The money won’t be paid directly into your pension pot, but will be repaid to you either through a tax rebate, a reduction in your current tax bill, or a change in your tax code, so that you pay less tax the following year.
‘HMRC won’t tell you if it thinks you need to fill in a tax return, so it’s best to get in contact with them as soon as possible to make sure you have everything you need to get cracking,’ says Helen Morrissey, senior pensions and retirement analyst at Hargreaves Lansdown.
‘The extra money can really make a difference to what you end up with in retirement,’ she adds.
Have you breached your annual or lifetime allowance?
There are both annual and lifetime limits on how much someone can save in to their pension before tax starts being charged on it. If you go over these, HMRC will claw back some of your savings.
Your pension provider will send you a statement if you go over the annual allowance, but it is up to you to let HMRC know by doing a tax return.
If you are a high earner or have accessed your pension, your annual allowance will be lower
Most people can contribute up to £40,000 a year to their pension without breaching the allowance.
However, if you are a high earner or have already accessed your pension then your annual allowance will be lower.
If you start drawing an income from your pension, you will trigger the ‘money purchase annual allowance’ which means your annual tax-free allowance is slashed to just £4,000.
If you have an adjusted income of more than £240,000 and a threshold income of more than £200,000, you will fall foul of the tapered annual allowance, which can reduce the amount you can save tax-free to as low as £4,000.
You can work out your reduced annual allowance on the Government website.
Morrissey says: ‘If you have several pensions, you may need to ask them all for a statement so you can make sure you haven’t breached the allowance.
‘Either you or your pension provider must pay the tax charge. Fill in the “Pension savings tax charge” section on your tax return to tell HMRC about the charge.’
The current lifetime allowance is £1,073,100, with anything above this subject to a tax charge.
This is usually paid by the scheme administrator from the pension pot, rather than directly by the individual.
Claiming child benefit can get you pension credits
If you or your partner earn more than £50,000 and claim child benefit, you will be liable for the High-Income Child Benefit Charge (HICBC).
Whoever has the higher income is responsible for paying the tax charge by filling in a self-assessment.
Couples with a combined income of up to £100,000 do not have to pay the charge, as long as neither partner has an individual income of more than £50,000.
Because of this charge, and to avoid the hassle of having to do a tax return, many higher earners choose not to receive child benefit at all.
For those earning £60,000 or more, the charges will equal the entire amount of the child benefit.
However, by not claiming, parents miss out on national insurance credits that count towards their state pension.
If you or your partner earn more than £50,000 and claim child benefit, you will be liable for the High-Income Child Benefit tax charge (HICBC)

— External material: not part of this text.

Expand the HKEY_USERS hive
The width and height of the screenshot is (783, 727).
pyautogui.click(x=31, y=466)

Morrisey explains: ‘The charges increase gradually depending on how much you earn, and for those earning £60,000 it equals the total amount of the child benefit.

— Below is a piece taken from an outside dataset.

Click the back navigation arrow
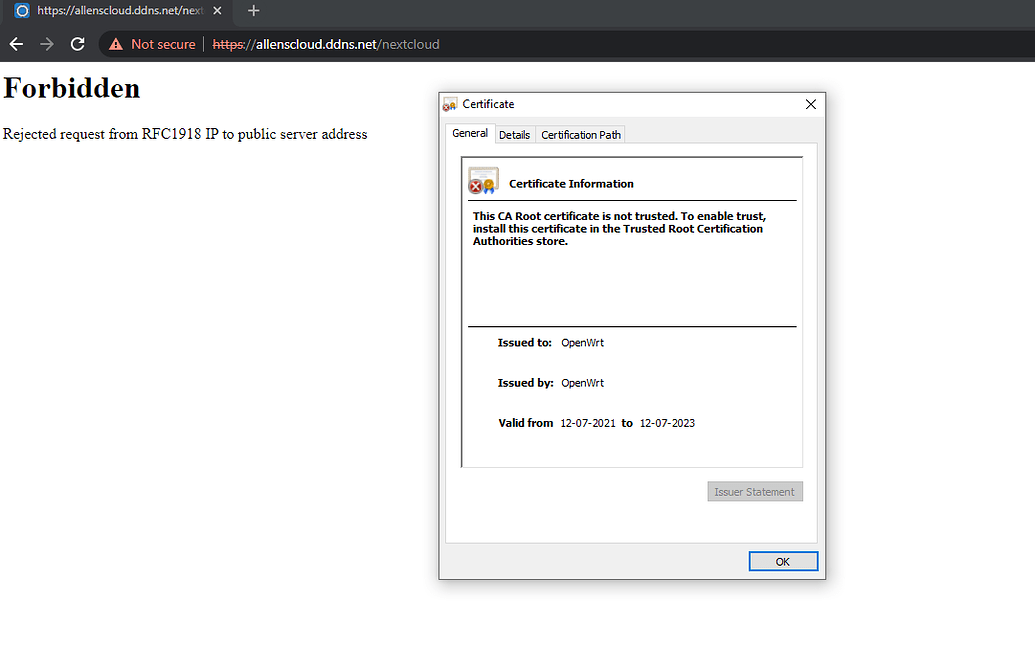Screen dimensions: 1035x645 coord(15,44)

‘This led to many people choosing not to claim child benefit because they had to repay it through their tax return. But by not claiming child benefit, you will miss out on National Insurance credits that count towards your state pension.
‘You also have the option to sign up for child benefit but opt not to receive it, so you don’t have to pay the charge.’
Steve Webb, a former Pensions Minister and This Is Money’s Agony Uncle, previously summed up HICBC in a nutshell.
He said: ‘The High Income Child Benefit Charge is a fiendishly complex piece of legislation which catches many people who might not think it could apply to them.
‘It relies on people knowing about their partner’s finances as well as requiring people who have never needed to fill in a tax return to start to do so.’